Reaction products of N6,N6'-hexane-1,6-diylbis[N2,N4-dibutyl-N2,N4,N6-tris(2,2,6,6-tetramethylpiperidin-4-yl)-1,3,5-triazine-2,4,6-triamine] and allylbromide, subsequently reacted with ethaneperoxoic acid, hydrogenated

Administrative data

Endpoint:

hydrolysis

Type of information:

other: handbook

Adequacy of study:

supporting study

Study period:

1990

Reliability:

2 (reliable with restrictions)

Rationale for reliability incl. deficiencies:

data from handbook or collection of data

Data source

Materials and methods

Principles of method if other than guideline:

Hydrolysis is a chemical transformation process in which an organic molecule, RX, reacts with water, forming a new carbon-oxygen bond and cleaving a carbon-X bond in the original molecule. The net reaction is most commonly a direct displacement of X by OH:
R-X + H2O -> R-OH + X- + H+
This process can be distinguished from several other possible reactions between organic chemicals and water such as acid:base reactions, hydration of carbonyls, addition to carbon-carbon bonds, and elimination. Hydrolysis is likely to be the most important reaction of organic compounds with water in aqueous environments and is a significant environmental fate process for many organic chemicals. It is actually not one reaction but a family of reactions involving compound types as diverse as alkyl halides, carboxylic acid esters, organ-ophosphonates, carbamates, epoxides, and nitriles.

GLP compliance:

no

Test material

Radiolabelling:

no

Remarks:

not applicable, theoretical evaluation only

Study design

Analytical monitoring:

no

Remarks:

not applicable, theoretical evaluation only

Positive controls:

no

Negative controls:

no

Results and discussion

Transformation products:

not measured

Any other information on results incl. tables

Many organic functional groups are relatively or completely inert with respect to hydrolysis. Other functional groups may hydrolyze under environmental conditions.
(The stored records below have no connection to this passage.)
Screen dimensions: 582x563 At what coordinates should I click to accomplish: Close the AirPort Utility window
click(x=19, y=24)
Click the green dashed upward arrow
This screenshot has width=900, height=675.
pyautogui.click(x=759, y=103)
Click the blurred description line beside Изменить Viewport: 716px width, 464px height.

Table 1. Types of Organic Functional Groups That Are Generally Resistant to Hydrolysis ^a

Alkanes Alkenes Alkynes Benzenes/byphenyls Polycyclic aromatic hydrocarbons Heterocyclic polycyclic aromatic hydrocarbons Halogenated aromatics/PCBs Dieldrin/aldrin and related halogenated hydrocarbon pesticides

Aromatic nitro compounds Aromatic amines Alcohols Phenols Glycols Ethers Aldehydes Ketones Carboxylic acids Sulfonic acids

a. Multifunctional organic compounds in these categories may, of course, be hydrolytically reactive if they contain a hydrolyzable functional group in addition to the alcohol, acid, etc., functionality.
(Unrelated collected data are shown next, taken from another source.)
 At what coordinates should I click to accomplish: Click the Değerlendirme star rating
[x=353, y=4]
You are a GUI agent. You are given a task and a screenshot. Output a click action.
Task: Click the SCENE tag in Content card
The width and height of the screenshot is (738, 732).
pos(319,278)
Table 2. Types of Organic Functional Groups That are Potentially Susceptible to Hydrolysis

Alkyl halides Amides Amines Carbamates Carboxylic acid esters Epoxides

Nitriles Phosphonic acid esters Phosphoric acid esters Sulfonic acid esters Sulfuric acid esters

Applicant's summary and conclusion

Validity criteria fulfilled:

not applicable

Remarks:

theoretical evaluation only

Conclusions:

Uncertainty in Estimating Values
Hydrolysis rate constants that are estimated by these methods are subject to the following major sources of uncertainty:
(1) The correlation equations are typically based on three to six data points. This reduces confidence in the validity of extrapolating to compounds outside the original data set.
(2) Substituent and reaction constants are obtained from a variety of sources and may refer to temperatures and reaction media that differ from those of the ambient aquatic environment.
(3) Changes in reaction mechanism across a series of related organic compounds is a real possibility.
(4) Correlation equations apply to kH, k0 and kOH individually; it may be impossible to estimate all of the rate constants required for calculation of kT and hence the hydrolysis half-life.
While it is not possible to quantify the probable uncertainties, a qualitative review would suggest that estimated k's be considered order-of-magnitude estimates. If an estimated k is within one or two orders of magnitude of the value considered critical in a given context, a sufficiently reliable value would probably be obtainable only by experimental measurement.